Your instructions: Where does the word "Expand" occur in the data below? Copy each line that holds it.

Dataset excerpts:
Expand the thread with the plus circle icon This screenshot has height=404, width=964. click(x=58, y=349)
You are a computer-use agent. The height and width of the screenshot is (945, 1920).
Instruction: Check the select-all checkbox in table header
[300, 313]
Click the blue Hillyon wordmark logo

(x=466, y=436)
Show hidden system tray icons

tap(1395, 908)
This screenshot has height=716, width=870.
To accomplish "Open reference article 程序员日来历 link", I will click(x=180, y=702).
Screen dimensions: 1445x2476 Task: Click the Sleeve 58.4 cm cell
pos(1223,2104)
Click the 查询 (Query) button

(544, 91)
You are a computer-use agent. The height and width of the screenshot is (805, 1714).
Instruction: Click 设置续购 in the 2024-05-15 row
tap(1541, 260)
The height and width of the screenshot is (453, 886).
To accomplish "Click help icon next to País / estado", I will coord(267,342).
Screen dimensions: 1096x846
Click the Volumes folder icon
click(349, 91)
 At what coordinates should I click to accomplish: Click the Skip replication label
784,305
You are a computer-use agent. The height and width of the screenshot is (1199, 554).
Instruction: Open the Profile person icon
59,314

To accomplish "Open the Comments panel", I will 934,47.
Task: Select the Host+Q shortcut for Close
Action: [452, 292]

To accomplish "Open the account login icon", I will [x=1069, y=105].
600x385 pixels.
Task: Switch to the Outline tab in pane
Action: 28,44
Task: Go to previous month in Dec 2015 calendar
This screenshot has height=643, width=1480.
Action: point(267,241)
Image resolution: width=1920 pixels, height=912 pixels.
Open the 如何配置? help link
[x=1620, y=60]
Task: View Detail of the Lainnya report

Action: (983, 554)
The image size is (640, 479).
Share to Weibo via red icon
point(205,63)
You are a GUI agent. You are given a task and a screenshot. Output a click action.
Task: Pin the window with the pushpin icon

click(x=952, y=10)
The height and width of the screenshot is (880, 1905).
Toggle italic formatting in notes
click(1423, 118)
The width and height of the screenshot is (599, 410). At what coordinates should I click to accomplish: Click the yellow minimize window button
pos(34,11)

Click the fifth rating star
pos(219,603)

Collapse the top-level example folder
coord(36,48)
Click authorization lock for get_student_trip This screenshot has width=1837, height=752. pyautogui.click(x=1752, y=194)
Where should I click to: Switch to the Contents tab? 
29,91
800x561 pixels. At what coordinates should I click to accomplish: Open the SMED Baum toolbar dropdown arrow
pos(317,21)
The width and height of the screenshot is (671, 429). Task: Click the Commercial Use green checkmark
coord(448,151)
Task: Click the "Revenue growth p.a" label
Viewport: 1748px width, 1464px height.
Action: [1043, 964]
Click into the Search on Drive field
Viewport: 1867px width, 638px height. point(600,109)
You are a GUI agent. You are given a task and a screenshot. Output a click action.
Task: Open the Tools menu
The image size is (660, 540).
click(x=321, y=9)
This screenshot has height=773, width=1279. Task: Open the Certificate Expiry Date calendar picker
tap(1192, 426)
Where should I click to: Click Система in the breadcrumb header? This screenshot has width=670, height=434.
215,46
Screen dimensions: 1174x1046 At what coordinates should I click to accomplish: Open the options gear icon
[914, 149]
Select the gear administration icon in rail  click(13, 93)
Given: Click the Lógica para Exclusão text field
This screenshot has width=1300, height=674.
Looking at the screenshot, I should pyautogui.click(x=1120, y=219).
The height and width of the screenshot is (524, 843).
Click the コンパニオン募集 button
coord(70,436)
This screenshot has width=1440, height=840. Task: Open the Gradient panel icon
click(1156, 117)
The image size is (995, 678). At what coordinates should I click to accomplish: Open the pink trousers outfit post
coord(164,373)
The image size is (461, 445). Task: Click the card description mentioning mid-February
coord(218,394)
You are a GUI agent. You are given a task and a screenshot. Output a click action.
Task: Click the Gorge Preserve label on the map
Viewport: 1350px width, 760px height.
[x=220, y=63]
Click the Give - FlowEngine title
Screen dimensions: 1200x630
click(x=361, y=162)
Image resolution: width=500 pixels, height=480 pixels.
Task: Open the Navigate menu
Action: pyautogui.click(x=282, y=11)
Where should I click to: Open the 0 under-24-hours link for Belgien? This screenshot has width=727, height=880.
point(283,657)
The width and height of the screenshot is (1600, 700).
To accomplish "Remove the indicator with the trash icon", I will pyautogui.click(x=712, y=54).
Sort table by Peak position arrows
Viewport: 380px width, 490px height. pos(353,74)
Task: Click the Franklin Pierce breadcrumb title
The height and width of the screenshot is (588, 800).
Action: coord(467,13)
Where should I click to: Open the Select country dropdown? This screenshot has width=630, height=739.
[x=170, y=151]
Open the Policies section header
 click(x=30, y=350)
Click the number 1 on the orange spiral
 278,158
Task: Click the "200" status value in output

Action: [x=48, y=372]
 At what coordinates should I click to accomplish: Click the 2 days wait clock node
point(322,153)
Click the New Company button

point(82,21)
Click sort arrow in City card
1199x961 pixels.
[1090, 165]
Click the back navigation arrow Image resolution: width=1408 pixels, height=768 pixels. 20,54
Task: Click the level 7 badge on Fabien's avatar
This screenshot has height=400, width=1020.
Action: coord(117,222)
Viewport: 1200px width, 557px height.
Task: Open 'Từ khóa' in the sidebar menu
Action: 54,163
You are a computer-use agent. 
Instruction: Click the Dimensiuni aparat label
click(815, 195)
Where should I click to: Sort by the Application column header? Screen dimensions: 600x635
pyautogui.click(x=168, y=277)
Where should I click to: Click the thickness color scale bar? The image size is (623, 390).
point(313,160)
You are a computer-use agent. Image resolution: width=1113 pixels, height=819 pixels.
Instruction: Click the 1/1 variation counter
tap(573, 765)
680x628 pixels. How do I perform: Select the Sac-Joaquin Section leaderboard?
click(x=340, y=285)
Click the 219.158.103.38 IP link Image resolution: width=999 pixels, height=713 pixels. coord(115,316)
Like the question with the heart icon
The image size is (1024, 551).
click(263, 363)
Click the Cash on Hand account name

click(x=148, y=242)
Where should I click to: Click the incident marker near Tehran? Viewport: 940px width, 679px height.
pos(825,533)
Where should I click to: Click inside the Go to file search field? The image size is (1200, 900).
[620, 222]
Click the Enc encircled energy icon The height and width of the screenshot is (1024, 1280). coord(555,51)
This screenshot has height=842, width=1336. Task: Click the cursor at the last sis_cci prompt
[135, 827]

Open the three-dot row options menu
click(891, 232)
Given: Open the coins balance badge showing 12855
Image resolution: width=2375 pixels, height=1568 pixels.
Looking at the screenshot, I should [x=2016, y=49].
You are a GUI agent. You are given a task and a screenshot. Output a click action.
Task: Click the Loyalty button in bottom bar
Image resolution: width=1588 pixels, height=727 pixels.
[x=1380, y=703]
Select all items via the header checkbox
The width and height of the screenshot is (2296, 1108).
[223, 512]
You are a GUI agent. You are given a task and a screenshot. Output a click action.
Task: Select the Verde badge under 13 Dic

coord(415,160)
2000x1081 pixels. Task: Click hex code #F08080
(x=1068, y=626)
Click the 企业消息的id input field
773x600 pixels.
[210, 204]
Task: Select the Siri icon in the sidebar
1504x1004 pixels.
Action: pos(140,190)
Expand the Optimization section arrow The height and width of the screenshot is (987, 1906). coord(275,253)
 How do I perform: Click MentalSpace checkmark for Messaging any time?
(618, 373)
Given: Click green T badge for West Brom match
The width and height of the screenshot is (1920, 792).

Response to the exercise:
Expand the thread with the plus circle icon This screenshot has height=404, width=964. click(x=58, y=349)
Expand the Optimization section arrow The height and width of the screenshot is (987, 1906). coord(275,253)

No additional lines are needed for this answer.